**WORK TASK:** Print the entries once more, unchanged.
--- START ---
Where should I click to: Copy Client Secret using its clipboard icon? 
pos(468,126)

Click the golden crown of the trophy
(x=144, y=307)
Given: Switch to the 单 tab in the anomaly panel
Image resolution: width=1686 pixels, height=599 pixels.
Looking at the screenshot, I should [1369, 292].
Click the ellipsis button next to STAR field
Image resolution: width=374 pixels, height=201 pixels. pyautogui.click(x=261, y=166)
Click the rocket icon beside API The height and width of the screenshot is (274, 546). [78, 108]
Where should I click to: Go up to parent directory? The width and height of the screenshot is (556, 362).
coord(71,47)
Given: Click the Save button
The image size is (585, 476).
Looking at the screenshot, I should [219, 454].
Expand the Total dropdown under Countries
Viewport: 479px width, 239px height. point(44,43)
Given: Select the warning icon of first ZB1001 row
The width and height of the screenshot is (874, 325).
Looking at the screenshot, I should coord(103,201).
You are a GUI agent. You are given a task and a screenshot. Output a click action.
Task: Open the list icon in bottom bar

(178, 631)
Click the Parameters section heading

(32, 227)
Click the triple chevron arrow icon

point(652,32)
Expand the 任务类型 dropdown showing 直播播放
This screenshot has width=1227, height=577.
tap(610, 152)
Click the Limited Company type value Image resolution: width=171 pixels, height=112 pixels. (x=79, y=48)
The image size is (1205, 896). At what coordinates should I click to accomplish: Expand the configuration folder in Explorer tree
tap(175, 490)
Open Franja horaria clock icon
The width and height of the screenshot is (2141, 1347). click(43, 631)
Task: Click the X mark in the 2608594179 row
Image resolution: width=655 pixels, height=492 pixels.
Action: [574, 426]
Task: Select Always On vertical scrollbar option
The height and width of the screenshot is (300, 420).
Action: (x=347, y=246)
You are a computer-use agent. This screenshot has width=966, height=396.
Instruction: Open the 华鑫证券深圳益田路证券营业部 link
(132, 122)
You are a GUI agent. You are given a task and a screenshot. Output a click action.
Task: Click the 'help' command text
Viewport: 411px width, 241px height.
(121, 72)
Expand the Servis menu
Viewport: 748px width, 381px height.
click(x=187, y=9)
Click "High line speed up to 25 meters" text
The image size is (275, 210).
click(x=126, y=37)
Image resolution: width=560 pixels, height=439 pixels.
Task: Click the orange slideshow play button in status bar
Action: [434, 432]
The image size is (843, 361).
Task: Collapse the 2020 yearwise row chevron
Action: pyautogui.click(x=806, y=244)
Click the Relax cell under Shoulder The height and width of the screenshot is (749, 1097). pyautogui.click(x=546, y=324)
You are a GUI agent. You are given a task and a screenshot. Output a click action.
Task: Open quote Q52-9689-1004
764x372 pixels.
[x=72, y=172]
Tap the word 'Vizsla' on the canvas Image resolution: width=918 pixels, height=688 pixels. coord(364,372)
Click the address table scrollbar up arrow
--- END ---
**RESULT FOR THIS EXERCISE:**
Where should I click to: Copy Client Secret using its clipboard icon? 
pos(468,126)

Click the golden crown of the trophy
(x=144, y=307)
Given: Switch to the 单 tab in the anomaly panel
Image resolution: width=1686 pixels, height=599 pixels.
Looking at the screenshot, I should [1369, 292].
Click the ellipsis button next to STAR field
Image resolution: width=374 pixels, height=201 pixels. pyautogui.click(x=261, y=166)
Click the rocket icon beside API The height and width of the screenshot is (274, 546). [78, 108]
Where should I click to: Go up to parent directory? The width and height of the screenshot is (556, 362).
coord(71,47)
Given: Click the Save button
The image size is (585, 476).
Looking at the screenshot, I should [219, 454].
Expand the Total dropdown under Countries
Viewport: 479px width, 239px height. point(44,43)
Given: Select the warning icon of first ZB1001 row
The width and height of the screenshot is (874, 325).
Looking at the screenshot, I should coord(103,201).
You are a GUI agent. You are given a task and a screenshot. Output a click action.
Task: Open the list icon in bottom bar

(178, 631)
Click the Parameters section heading

(32, 227)
Click the triple chevron arrow icon

point(652,32)
Expand the 任务类型 dropdown showing 直播播放
This screenshot has width=1227, height=577.
tap(610, 152)
Click the Limited Company type value Image resolution: width=171 pixels, height=112 pixels. (x=79, y=48)
The image size is (1205, 896). At what coordinates should I click to accomplish: Expand the configuration folder in Explorer tree
tap(175, 490)
Open Franja horaria clock icon
The width and height of the screenshot is (2141, 1347). click(43, 631)
Task: Click the X mark in the 2608594179 row
Image resolution: width=655 pixels, height=492 pixels.
Action: [574, 426]
Task: Select Always On vertical scrollbar option
The height and width of the screenshot is (300, 420).
Action: (x=347, y=246)
You are a computer-use agent. This screenshot has width=966, height=396.
Instruction: Open the 华鑫证券深圳益田路证券营业部 link
(132, 122)
You are a GUI agent. You are given a task and a screenshot. Output a click action.
Task: Click the 'help' command text
Viewport: 411px width, 241px height.
(121, 72)
Expand the Servis menu
Viewport: 748px width, 381px height.
click(x=187, y=9)
Click "High line speed up to 25 meters" text
The image size is (275, 210).
click(x=126, y=37)
Image resolution: width=560 pixels, height=439 pixels.
Task: Click the orange slideshow play button in status bar
Action: [434, 432]
The image size is (843, 361).
Task: Collapse the 2020 yearwise row chevron
Action: pyautogui.click(x=806, y=244)
Click the Relax cell under Shoulder The height and width of the screenshot is (749, 1097). pyautogui.click(x=546, y=324)
You are a GUI agent. You are given a task and a screenshot. Output a click action.
Task: Open quote Q52-9689-1004
764x372 pixels.
[x=72, y=172]
Tap the word 'Vizsla' on the canvas Image resolution: width=918 pixels, height=688 pixels. coord(364,372)
Click the address table scrollbar up arrow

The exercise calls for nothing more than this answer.